To do >> Please rewrite everything from "Organisation" down to "Trinity Health Michigan." in the Saint Joseph Mercy Health System text, using "healthcare" in place of "health care".
++++ Document segment ++++
Organisation
- Network: St. Joseph Mercy Health System

History
- Founded: 1911

Links
- Website: stjoeshealth.org

= Saint Joseph Mercy Health System =

Saint Joseph Mercy Health System (SJMHS) was one of the largest health care networks based in southeast Michigan, United States. It was founded in 1911 and existed until 2022, when it merged with Mercy Health to form Trinity Health Michigan.

Prior to the merger, St. Joseph Mercy Health System consisted of five prime hospitals, nine urgent care centers, and five health centers spread around metro Detroit, providing health care in six counties that include Livingston, Macomb, Oakland, St. Clair, Washtenaw, and Wayne.

== Foundation ==
In 1911, four Sisters of Mercy arrived in Ann Arbor from Dubuque, Iowa. They came at the invitation of local medical and religious leaders who dreamed of founding a community hospital to serve area residents. That dream became a reality on November 21, 1911, when the Sisters opened St. Joseph's Sanitarium, a small hospital located in a former student rooming house at the corner of State and Kingsley streets.

The little hospital had a nine-member medical staff and 17 beds on the second and third floors, including eight private rooms. Surgeons operated on the first floor, then carried their patients up the stairs to their rooms above. In its first year, 243 patients were admitted.
++++ Data to examine ++++
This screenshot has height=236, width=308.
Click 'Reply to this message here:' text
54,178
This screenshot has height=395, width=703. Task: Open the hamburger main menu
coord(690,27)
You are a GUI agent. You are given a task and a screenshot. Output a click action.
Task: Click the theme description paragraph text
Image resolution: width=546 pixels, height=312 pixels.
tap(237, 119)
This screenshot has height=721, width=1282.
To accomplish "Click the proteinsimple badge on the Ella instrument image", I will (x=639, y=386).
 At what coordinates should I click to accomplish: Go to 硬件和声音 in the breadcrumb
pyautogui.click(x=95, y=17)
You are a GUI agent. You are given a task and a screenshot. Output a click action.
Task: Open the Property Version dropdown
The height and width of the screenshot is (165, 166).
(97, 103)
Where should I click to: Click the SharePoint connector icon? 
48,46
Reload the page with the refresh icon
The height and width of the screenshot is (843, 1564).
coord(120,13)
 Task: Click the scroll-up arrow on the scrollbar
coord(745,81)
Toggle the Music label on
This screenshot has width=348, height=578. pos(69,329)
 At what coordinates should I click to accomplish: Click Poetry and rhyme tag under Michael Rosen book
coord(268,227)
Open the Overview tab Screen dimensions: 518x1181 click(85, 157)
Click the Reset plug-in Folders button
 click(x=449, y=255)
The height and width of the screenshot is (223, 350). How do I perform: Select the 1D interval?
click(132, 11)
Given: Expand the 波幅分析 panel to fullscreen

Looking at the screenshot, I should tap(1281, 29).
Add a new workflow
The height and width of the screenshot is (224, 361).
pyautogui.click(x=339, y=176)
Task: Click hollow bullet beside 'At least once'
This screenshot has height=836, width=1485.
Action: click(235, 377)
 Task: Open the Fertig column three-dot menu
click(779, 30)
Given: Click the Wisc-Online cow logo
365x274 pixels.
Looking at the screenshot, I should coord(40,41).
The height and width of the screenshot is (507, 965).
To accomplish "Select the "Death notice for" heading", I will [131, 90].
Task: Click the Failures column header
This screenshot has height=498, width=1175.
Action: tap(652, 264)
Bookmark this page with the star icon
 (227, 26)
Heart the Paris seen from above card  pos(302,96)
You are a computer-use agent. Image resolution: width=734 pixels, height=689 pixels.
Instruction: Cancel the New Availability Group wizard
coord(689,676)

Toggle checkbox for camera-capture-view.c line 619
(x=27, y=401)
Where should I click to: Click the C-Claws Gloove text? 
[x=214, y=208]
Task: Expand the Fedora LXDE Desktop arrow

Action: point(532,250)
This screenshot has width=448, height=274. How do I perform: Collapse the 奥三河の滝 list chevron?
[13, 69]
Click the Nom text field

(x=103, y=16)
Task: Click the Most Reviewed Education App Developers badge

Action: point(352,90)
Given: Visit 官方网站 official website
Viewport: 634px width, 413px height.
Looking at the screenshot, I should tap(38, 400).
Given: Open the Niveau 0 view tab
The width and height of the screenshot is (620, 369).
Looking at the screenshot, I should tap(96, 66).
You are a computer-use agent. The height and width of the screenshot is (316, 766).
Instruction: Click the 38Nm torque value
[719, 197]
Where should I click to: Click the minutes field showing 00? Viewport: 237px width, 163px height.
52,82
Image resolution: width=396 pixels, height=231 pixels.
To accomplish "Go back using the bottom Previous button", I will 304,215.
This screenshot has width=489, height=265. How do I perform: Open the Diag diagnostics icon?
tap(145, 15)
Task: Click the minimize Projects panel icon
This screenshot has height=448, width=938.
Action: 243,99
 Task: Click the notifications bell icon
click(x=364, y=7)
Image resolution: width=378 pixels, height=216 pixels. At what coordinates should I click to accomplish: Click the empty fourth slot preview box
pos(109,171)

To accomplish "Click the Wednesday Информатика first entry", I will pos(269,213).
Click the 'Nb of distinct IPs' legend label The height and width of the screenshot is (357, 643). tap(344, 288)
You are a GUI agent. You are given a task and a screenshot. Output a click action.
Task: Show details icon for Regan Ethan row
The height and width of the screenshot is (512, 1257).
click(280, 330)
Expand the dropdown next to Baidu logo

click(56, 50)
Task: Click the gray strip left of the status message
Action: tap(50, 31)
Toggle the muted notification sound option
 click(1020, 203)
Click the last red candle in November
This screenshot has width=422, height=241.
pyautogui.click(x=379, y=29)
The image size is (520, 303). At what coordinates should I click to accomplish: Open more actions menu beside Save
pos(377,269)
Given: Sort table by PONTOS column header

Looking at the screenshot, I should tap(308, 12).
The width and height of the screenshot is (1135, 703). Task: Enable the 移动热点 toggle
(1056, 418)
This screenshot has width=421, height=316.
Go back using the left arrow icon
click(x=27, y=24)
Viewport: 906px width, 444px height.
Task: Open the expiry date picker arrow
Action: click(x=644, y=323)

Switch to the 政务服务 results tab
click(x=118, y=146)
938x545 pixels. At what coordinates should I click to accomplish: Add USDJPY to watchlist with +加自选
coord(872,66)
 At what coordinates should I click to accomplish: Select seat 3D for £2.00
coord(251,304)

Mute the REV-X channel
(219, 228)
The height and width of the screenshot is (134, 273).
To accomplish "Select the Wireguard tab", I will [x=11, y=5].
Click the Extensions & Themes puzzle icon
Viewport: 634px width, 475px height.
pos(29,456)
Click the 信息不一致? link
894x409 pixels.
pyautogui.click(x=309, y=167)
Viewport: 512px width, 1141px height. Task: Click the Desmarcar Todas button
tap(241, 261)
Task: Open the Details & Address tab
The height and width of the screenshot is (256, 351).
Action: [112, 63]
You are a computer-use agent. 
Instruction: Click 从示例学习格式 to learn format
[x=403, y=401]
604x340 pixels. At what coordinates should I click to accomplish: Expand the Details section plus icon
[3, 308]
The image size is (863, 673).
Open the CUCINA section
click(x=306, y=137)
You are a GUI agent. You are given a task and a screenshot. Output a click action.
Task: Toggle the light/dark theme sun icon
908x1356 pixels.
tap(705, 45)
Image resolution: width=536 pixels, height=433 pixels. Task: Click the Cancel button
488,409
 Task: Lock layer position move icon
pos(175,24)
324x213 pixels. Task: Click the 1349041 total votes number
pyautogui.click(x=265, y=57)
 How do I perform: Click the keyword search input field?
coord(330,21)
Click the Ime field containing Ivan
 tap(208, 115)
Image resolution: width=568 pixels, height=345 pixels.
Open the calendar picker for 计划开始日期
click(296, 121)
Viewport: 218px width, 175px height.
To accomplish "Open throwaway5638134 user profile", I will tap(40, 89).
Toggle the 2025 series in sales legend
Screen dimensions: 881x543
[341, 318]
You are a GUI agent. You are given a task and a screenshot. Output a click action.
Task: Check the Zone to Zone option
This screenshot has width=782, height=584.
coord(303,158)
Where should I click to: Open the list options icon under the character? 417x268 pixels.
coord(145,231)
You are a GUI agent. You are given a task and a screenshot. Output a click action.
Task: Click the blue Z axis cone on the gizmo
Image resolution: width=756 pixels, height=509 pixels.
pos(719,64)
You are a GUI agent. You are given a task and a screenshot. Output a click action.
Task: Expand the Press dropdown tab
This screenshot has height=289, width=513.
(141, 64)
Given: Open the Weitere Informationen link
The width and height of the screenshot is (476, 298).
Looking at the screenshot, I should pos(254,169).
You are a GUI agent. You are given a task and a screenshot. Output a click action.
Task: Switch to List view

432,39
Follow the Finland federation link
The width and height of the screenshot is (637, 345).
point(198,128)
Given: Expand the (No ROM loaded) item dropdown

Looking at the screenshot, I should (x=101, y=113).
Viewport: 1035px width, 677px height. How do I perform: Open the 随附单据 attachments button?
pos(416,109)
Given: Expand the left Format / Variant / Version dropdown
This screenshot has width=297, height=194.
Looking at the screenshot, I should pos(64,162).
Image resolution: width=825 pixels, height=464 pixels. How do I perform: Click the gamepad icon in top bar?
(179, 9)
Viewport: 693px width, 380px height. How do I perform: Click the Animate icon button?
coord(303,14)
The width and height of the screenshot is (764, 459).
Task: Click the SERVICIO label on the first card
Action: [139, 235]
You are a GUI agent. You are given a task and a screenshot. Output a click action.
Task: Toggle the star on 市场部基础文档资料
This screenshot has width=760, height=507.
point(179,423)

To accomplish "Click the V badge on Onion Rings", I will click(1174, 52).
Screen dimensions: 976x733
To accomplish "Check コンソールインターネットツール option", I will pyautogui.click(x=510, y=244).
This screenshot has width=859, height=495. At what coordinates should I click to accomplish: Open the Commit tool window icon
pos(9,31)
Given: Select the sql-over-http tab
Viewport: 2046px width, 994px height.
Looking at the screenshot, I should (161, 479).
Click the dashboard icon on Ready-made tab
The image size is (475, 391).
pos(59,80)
++++
Output >>
Organisation
- Network: St. Joseph Mercy Health System

History
- Founded: 1911

Links
- Website: stjoeshealth.org

= Saint Joseph Mercy Health System =

Saint Joseph Mercy Health System (SJMHS) was one of the largest healthcare networks based in southeast Michigan, United States. It was founded in 1911 and existed until 2022, when it merged with Mercy Health to form Trinity Health Michigan.